In [5]:
import re
import json
import csv
import os
from typing import List, Dict, Optional
from dataclasses import dataclass

@dataclass
class DocumentChunk:
    """Represents a single document chunk with metadata"""
    content: str
    page_number: int
    side: str  # 'LEFT' or 'RIGHT'
    chunk_id: str
    metadata: Dict = None
    
    def __post_init__(self):
        if self.metadata is None:
            self.metadata = {}
        
        # Add basic metadata
        self.metadata.update({
            'page_number': self.page_number,
            'side': self.side,
            'chunk_id': self.chunk_id,
            'word_count': len(self.content.split()),
            'char_count': len(self.content)
        })

class DocumentPageChunker:
    """
    Chunks documents based on page markers for RAG applications.

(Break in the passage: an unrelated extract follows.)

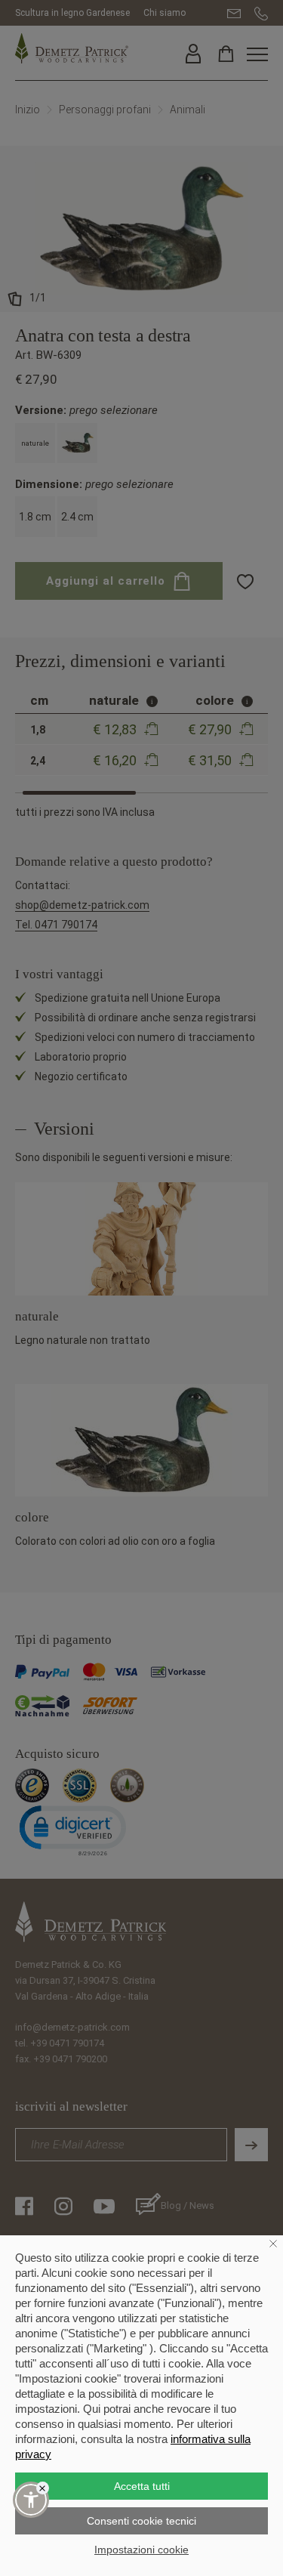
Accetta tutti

    Handles both LEFT and RIGHT page sections.
    """
    
    def __init__(self):
        # Regex pattern to match page markers
        self.page_pattern = r'--- Page (\d+) \((LEFT|MIDDLE|RIGHT)\) ---'
    
    def chunk_document(self, text: str, 
                      min_chunk_length: int = 50,
                      include_empty_chunks: bool = False) -> List[DocumentChunk]:
        """
        Chunk document by page markers.
        
        Args:
            text: The document text to chunk
            min_chunk_length: Minimum character length for a chunk to be included
            include_empty_chunks: Whether to include chunks with no content
            
        Returns:
            List of DocumentChunk objects
        """
        chunks = []
        
        # Find all page markers with their positions
        matches = list(re.finditer(self.page_pattern, text))
        
        if not matches:
            # If no page markers found, return the entire text as a single chunk
            return [DocumentChunk(
                content=text.strip(),
                page_number=1,
                side='UNKNOWN',
                chunk_id='chunk_1_UNKNOWN'
            )]
        
        # Process each page section
        for i, match in enumerate(matches):
            page_num = int(match.group(1))

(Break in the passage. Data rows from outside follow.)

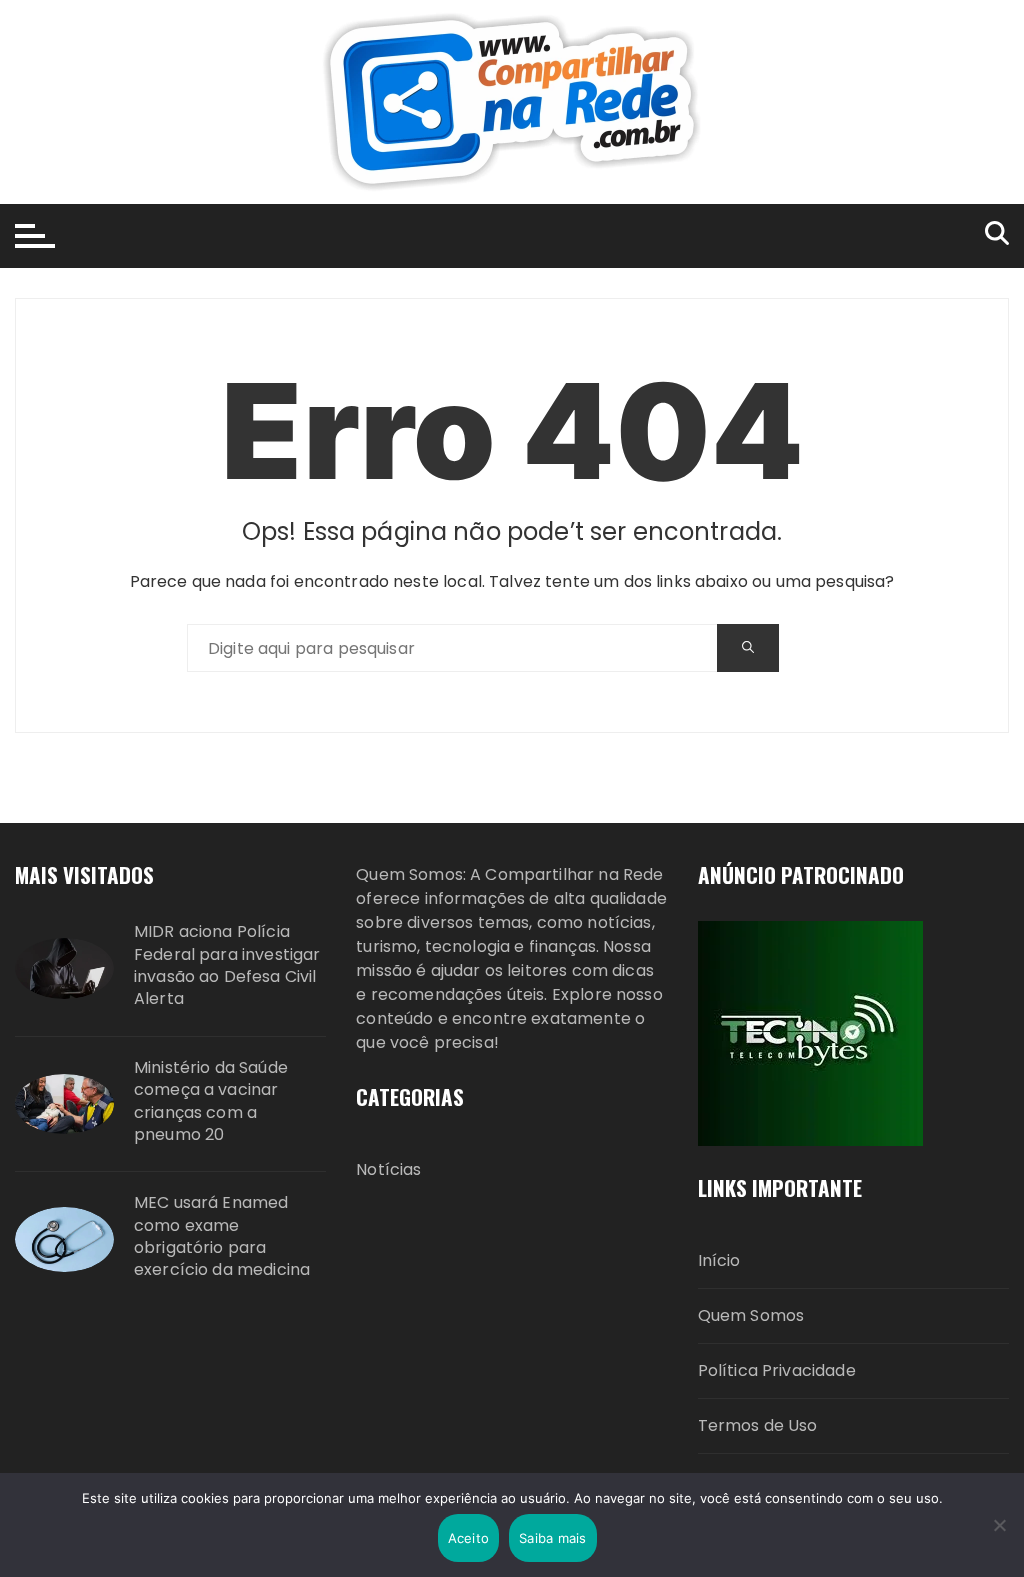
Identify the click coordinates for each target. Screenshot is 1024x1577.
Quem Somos (751, 1315)
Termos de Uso (758, 1425)
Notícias (388, 1169)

            side = match.group(2)
            
            # Determine start and end positions for this chunk
            start_pos = match.end()  # Start after the page marker
            
            if i + 1 < len(matches):
                # End before the next page marker
                end_pos = matches[i + 1].start()
            else:
                # Last chunk goes to end of document
                end_pos = len(text)
            
            # Extract and clean the content
            content = text[start_pos:end_pos].strip()
            
            # Apply filtering based on parameters
            if not include_empty_chunks and len(content) == 0:
                continue
                
            if len(content) < min_chunk_length:
                continue
            
            # Create chunk ID
            chunk_id = f"chunk_{page_num}_{side}"
            
            # Create the chunk object
            chunk = DocumentChunk(
                content=content,
                page_number=page_num,
                side=side,
                chunk_id=chunk_id
            )
            
            chunks.append(chunk)
        
        return chunks
    
    def chunk_from_file(self, file_path: str, **kwargs) -> List[DocumentChunk]:
        """
        Chunk document directly from a file.
        
        Args:
            file_path: Path to the text file
            **kwargs: Additional arguments passed to chunk_document
            
        Returns:
            List of DocumentChunk objects
        """
        try:
            with open(file_path, 'r', encoding='utf-8') as file:
                text = file.read()
            return self.chunk_document(text, **kwargs)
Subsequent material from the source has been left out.